(Collected data)
##############################
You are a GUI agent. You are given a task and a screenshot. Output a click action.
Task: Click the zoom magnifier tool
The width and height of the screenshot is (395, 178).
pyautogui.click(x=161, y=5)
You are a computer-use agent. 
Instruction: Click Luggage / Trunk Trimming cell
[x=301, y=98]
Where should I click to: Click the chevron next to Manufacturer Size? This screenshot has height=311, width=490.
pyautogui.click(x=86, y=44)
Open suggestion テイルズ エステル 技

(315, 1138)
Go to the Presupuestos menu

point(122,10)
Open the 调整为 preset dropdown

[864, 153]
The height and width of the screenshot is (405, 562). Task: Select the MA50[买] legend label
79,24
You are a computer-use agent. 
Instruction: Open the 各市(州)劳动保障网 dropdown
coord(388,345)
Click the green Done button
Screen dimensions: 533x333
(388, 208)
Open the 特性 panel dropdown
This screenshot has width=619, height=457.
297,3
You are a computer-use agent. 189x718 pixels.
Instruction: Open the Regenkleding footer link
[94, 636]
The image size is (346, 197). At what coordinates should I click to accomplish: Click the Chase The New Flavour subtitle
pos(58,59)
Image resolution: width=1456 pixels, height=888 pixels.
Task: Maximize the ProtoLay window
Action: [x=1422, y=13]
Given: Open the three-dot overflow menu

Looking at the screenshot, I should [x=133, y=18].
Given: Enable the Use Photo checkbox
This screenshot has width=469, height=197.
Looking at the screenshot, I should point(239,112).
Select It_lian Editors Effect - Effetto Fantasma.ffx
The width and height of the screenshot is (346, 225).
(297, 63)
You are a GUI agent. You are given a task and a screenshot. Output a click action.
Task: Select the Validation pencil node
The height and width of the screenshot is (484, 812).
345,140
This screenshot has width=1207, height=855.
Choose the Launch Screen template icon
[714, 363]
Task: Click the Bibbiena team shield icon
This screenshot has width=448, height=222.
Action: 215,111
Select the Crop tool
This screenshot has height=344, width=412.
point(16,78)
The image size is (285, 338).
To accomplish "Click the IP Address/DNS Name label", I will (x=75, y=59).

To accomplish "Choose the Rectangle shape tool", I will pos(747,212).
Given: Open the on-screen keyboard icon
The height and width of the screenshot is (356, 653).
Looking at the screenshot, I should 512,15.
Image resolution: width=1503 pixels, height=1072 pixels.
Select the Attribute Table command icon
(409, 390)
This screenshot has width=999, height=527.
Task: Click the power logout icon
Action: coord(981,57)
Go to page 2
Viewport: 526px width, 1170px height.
##############################
_Work order_
What you return must be an exact retyping of the lines above starting at the line with "You are a computer-use agent. 189x718 pixels." and ending at the line with "Given: Open the on-screen keyboard icon", and nothing besides.

_Task output_
You are a computer-use agent. 189x718 pixels.
Instruction: Open the Regenkleding footer link
[94, 636]
The image size is (346, 197). At what coordinates should I click to accomplish: Click the Chase The New Flavour subtitle
pos(58,59)
Image resolution: width=1456 pixels, height=888 pixels.
Task: Maximize the ProtoLay window
Action: [x=1422, y=13]
Given: Open the three-dot overflow menu

Looking at the screenshot, I should [x=133, y=18].
Given: Enable the Use Photo checkbox
This screenshot has width=469, height=197.
Looking at the screenshot, I should point(239,112).
Select It_lian Editors Effect - Effetto Fantasma.ffx
The width and height of the screenshot is (346, 225).
(297, 63)
You are a GUI agent. You are given a task and a screenshot. Output a click action.
Task: Select the Validation pencil node
The height and width of the screenshot is (484, 812).
345,140
This screenshot has width=1207, height=855.
Choose the Launch Screen template icon
[714, 363]
Task: Click the Bibbiena team shield icon
This screenshot has width=448, height=222.
Action: 215,111
Select the Crop tool
This screenshot has height=344, width=412.
point(16,78)
The image size is (285, 338).
To accomplish "Click the IP Address/DNS Name label", I will (x=75, y=59).

To accomplish "Choose the Rectangle shape tool", I will pos(747,212).
Given: Open the on-screen keyboard icon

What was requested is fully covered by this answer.